There are a number of caveats and limitations in both the technical paper and the slides, which should be read carefully. One of the most important is the note that because many of the deaths are clustered in nursing home settings, the whole model is likely thrown off. The most obvious solution is to take the population of Minnesota residing in nursing homes and similar settings out of the general model and run them as a separate population, with different parameters and different mitigation approaches. Given the residential setting for these individuals, their contact patterns certainly are very different. And if that group is out of the model, we would have a more accurate projection of the course of the epidemic for the general population. (Here is a hint, it will show very few deaths.)
The slides specifically say that the most effective measure to mitigate spread are the measures that protect the vulnerable.

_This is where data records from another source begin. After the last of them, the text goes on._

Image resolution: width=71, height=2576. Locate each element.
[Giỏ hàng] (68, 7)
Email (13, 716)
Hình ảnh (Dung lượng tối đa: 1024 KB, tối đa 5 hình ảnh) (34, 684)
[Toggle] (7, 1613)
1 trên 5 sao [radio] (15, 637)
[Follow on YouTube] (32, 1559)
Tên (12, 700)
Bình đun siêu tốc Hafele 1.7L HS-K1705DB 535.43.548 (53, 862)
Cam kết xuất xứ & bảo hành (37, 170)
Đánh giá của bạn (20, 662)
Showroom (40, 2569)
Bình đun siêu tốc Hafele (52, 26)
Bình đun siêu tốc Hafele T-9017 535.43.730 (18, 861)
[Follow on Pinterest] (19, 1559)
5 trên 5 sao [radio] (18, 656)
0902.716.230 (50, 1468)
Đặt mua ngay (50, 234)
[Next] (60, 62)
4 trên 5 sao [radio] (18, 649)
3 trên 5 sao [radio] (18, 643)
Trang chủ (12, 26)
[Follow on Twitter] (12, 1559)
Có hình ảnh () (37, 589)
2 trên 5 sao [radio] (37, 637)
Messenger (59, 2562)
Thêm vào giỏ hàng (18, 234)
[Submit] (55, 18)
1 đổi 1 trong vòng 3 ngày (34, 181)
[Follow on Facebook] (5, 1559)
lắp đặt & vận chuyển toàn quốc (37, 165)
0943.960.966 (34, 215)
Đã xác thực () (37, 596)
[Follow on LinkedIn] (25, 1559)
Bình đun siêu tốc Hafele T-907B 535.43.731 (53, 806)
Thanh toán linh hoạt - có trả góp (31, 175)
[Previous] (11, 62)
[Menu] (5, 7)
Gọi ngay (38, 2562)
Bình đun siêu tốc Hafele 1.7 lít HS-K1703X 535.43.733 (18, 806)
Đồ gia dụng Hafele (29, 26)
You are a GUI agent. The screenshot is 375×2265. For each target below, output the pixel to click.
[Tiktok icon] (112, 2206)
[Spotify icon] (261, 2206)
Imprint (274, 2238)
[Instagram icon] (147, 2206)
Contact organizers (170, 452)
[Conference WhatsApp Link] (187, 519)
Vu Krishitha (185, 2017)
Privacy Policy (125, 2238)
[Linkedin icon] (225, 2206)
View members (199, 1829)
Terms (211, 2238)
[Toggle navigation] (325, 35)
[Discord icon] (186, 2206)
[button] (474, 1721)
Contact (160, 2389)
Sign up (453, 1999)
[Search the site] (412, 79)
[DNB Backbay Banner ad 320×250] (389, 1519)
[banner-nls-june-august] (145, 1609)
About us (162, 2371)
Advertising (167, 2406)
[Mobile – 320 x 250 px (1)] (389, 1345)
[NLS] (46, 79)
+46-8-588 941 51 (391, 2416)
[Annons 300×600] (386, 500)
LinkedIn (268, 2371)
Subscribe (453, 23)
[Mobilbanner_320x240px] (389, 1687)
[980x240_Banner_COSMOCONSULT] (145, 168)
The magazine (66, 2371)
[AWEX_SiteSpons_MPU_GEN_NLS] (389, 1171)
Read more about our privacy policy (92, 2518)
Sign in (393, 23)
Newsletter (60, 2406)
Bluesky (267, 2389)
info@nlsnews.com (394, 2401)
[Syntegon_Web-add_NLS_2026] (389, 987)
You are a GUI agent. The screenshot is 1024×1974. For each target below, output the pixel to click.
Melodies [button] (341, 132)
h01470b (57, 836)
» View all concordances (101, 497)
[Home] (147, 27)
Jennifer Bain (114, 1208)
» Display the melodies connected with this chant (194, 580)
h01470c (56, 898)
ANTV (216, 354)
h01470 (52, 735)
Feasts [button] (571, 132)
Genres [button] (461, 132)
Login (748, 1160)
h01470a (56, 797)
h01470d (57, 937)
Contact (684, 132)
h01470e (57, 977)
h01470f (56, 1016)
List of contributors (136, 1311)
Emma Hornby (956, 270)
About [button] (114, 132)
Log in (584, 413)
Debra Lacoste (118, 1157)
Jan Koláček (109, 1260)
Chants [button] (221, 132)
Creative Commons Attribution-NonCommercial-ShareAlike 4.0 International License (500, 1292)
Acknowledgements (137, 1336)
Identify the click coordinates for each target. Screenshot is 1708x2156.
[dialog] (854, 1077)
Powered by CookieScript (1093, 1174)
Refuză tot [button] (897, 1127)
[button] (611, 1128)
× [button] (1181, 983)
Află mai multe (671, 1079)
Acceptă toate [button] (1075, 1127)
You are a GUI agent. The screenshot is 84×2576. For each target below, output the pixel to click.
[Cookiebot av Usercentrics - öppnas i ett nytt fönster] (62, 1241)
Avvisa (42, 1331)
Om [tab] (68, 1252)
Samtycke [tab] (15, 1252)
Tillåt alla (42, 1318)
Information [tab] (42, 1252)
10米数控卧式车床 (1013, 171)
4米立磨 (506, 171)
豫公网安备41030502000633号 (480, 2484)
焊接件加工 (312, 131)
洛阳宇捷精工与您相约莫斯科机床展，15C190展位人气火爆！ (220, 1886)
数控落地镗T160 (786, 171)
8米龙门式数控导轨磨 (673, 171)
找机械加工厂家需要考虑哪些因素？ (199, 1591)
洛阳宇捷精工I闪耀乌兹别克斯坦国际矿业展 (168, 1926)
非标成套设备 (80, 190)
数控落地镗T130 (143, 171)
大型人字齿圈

I don’t know how any one at the State could say they have done a good job of doing that, when you look at the deaths from nursing homes and other group settings for seniors.
And that pretty much wraps up the discussion of the State of Minnesota’s epidemic modeling effort. I think we are all eagerly awaiting the next model run and explanation. We will see if the modelers have appropriately changed parameters, and moved away from Chinese data to support assumptions for parameters, to at least using US data, if not Minnesota data. If the model is adjusted appropriately, the level of deaths will certainly be far lower than we are being shown. But that might be embarrassing to certain political leaders who have used these scary numbers to justify very extreme and restrictive actions. So we will see what the modelers are permitted to do.